O QUE FAZER
- 1) No texto sobre D. Quixote, atualize o trecho que começa em "O livro D. Quixote" e termina em "natural das coisas.", substituindo "whatsapp" por "WhatsApp".
- 2) De acordo com o texto sobre D. Quixote, o livro é um tratado sobre o quê?
- 3) Liste todas as caracterizações que o texto sobre D. Quixote atribui ao livro D. Quixote de La Mancha no parágrafo que segue a epígrafe.

TEXTO FORNECIDO
#####
A TRADIÇÃO EM D. QUIXOTE: UMA CHAVE DE INTERPRETAÇÃO DA OBRA (PARTE I)


"Tão grande é a força da tradição que gerações inteiras sentiriam saudade daquilo que nunca viveram." (Chesterton)

O livro D. Quixote de La Mancha [1] é muito mais que um clássico, também muito mais que uma sátira bem humorada. É uma tratado sobre o homem e a Cristandade. Mas calma lá, fui com muita pressa à conclusão. Talvez seja o fato de viver num mundo acelerado, em que as pessoas não se detêm nem para escutar umas às outras. A famigerada opção do whatsapp de acelerar a reprodução dos áudios não me deixa mentir. Minha pressa me faz saltar da introdução à conclusão. Retomemos a ordem natural das coisas.
#####
MATERIAL DE ORIGEM

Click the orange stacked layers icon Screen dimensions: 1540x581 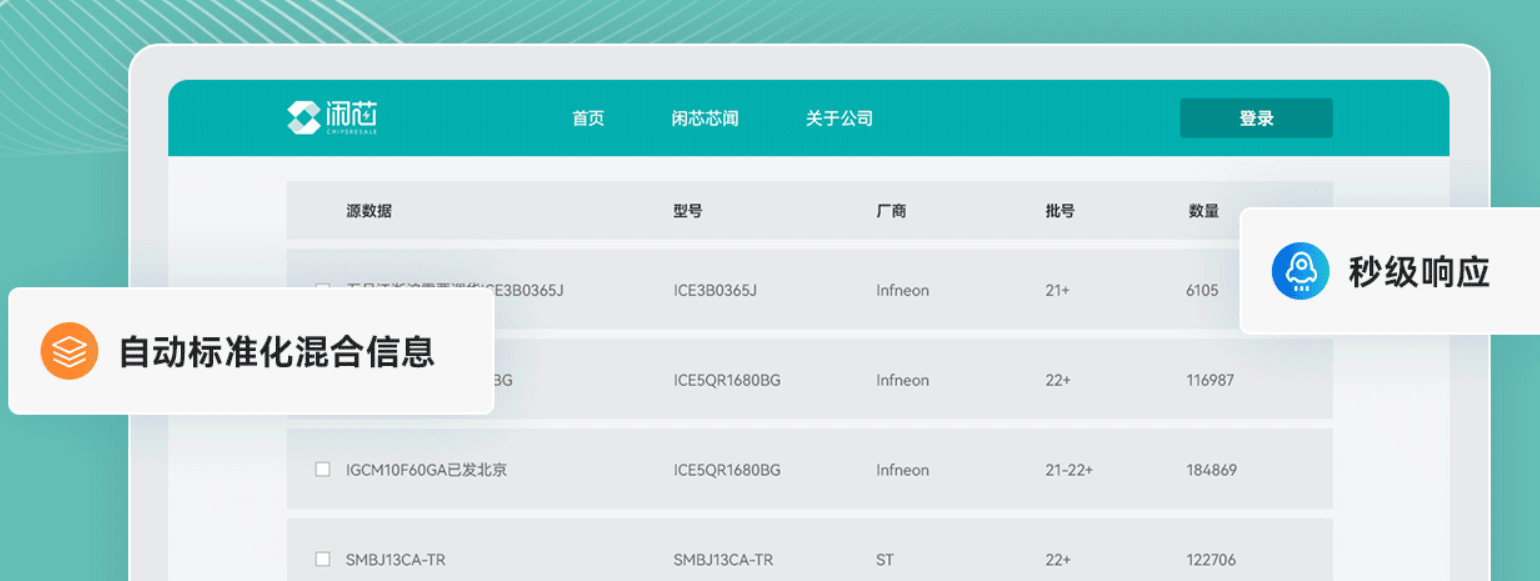pyautogui.click(x=69, y=351)
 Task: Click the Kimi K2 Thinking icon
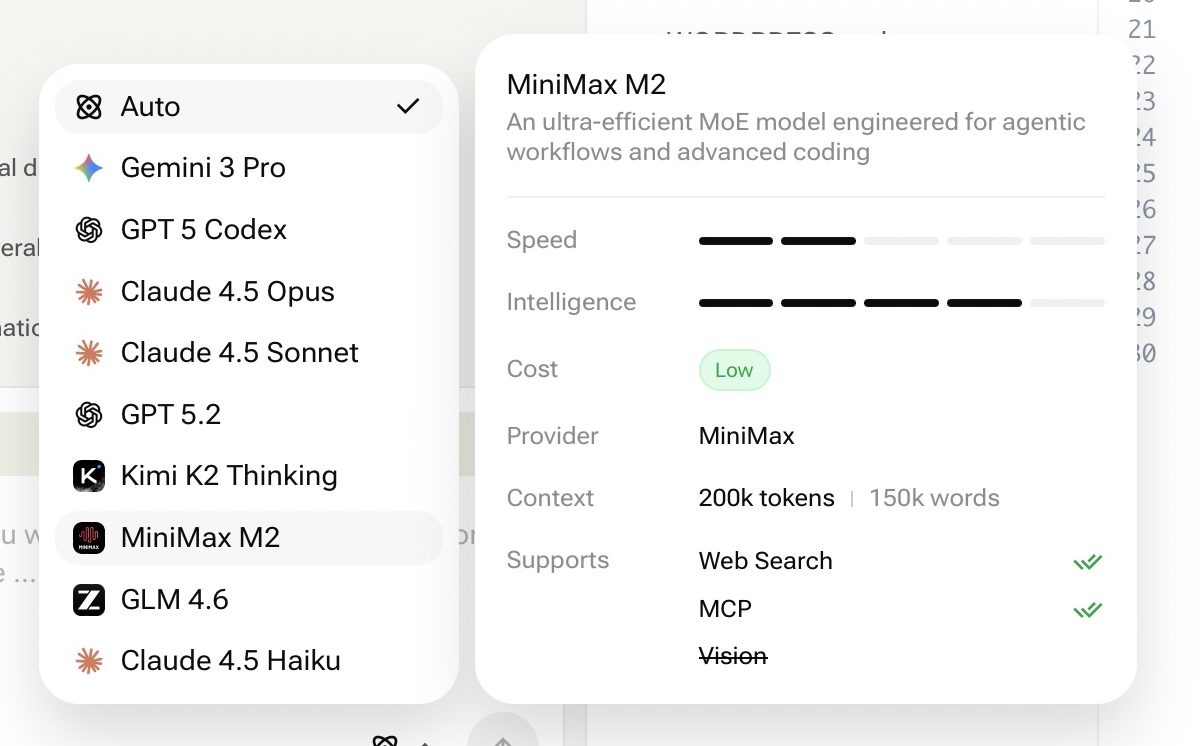coord(89,476)

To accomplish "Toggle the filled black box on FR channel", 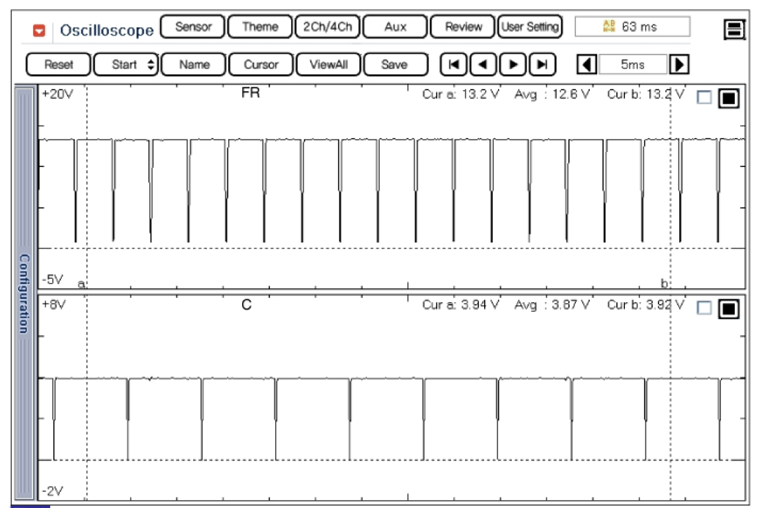I will [x=728, y=98].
#####
RESPOSTAS
- 1)
O livro D. Quixote de La Mancha [1] é muito mais que um clássico, também muito mais que uma sátira bem humorada. É uma tratado sobre o homem e a Cristandade. Mas calma lá, fui com muita pressa à conclusão. Talvez seja o fato de viver num mundo acelerado, em que as pessoas não se detêm nem para escutar umas às outras. A famigerada opção do WhatsApp de acelerar a reprodução dos áudios não me deixa mentir. Minha pressa me faz saltar da introdução à conclusão. Retomemos a ordem natural das coisas.

- 2) Sobre o homem e a Cristandade.

- 3)
- Um clássico
- Uma sátira bem humorada
- Um tratado sobre o homem e a Cristandade